Die Nahtinspektion · 1 Minute

Stoff und Verarbeitung im Einklang

Prüfen Sie, ob der Stoff an den Nähten unter Zug steht. Wenn sich die Naht leicht öffnet, ist der Stoff entweder zu schwach für den Schnitt oder die Webdichte ist zu gering. Ein guter Stoff hält die Spannung und behält seine Form auch an beanspruchten Stellen wie Schultern oder Ellenbogen.

Ziehen Sie vorsichtig an den Nahtkanten.

05

Das Etiketten-Studium · 1 Minute

Zusammensetzung verstehen

Lesen Sie das Pflegeetikett nicht nur wegen der Waschanleitung. Achten Sie auf den Anteil an Naturfasern wie Wolle, Seide, Baumwolle oder Leinen. Ein kleiner Anteil Elastan kann für den Komfort sinnvoll sein, aber bei mehr als 5 % verliert der Stoff oft seine natürliche Struktur und Langlebigkeit.

Vermeiden Sie Stoffe mit hohem Anteil an unbekannten Kunstfasern.

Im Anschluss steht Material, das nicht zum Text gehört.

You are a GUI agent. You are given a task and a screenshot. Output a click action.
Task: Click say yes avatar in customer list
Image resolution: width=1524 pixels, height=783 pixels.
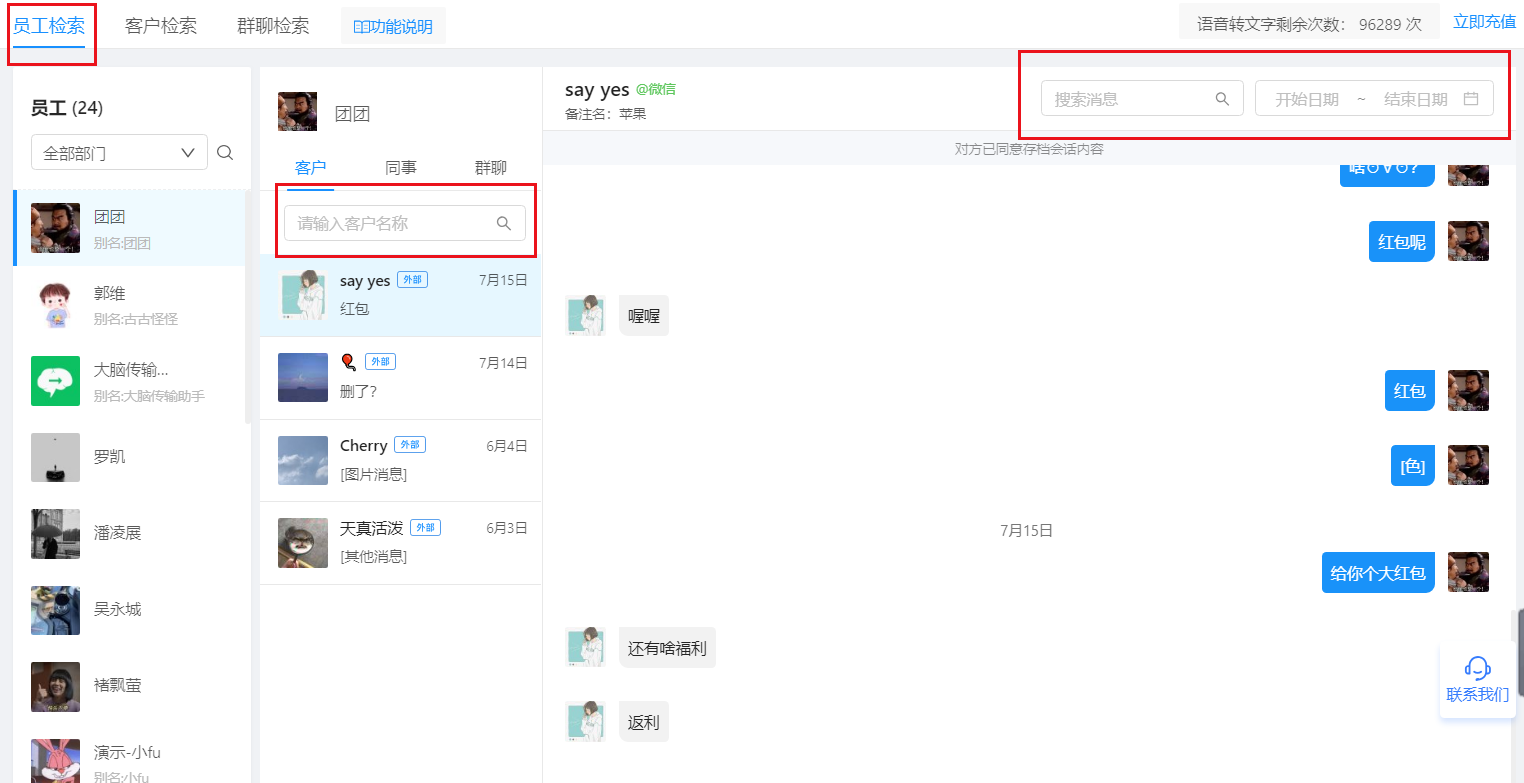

Wann ist die Stoffwahl gelungen?

Sie haben die richtige Wahl getroffen, wenn das Kleidungsstück nach einem langen Tag noch seine Form hält und sich auf der Haut nicht künstlich oder elektrisierend anfühlt.

Questions at the mirror.

Warum pillt mein neuer Pullover?

Pilling entsteht oft durch kurze Fasern, die sich aus dem Garn lösen. Bei hochwertigen Naturfasern lässt sich dies mit einem Fusselrasierer leicht beheben.

Ist Polyester immer schlecht?

Nicht unbedingt, aber es fehlt ihm an Atmungsaktivität. Für Outdoor-Funktion ist es top, für den Alltag empfiehlt sich ein hoher Naturfaseranteil.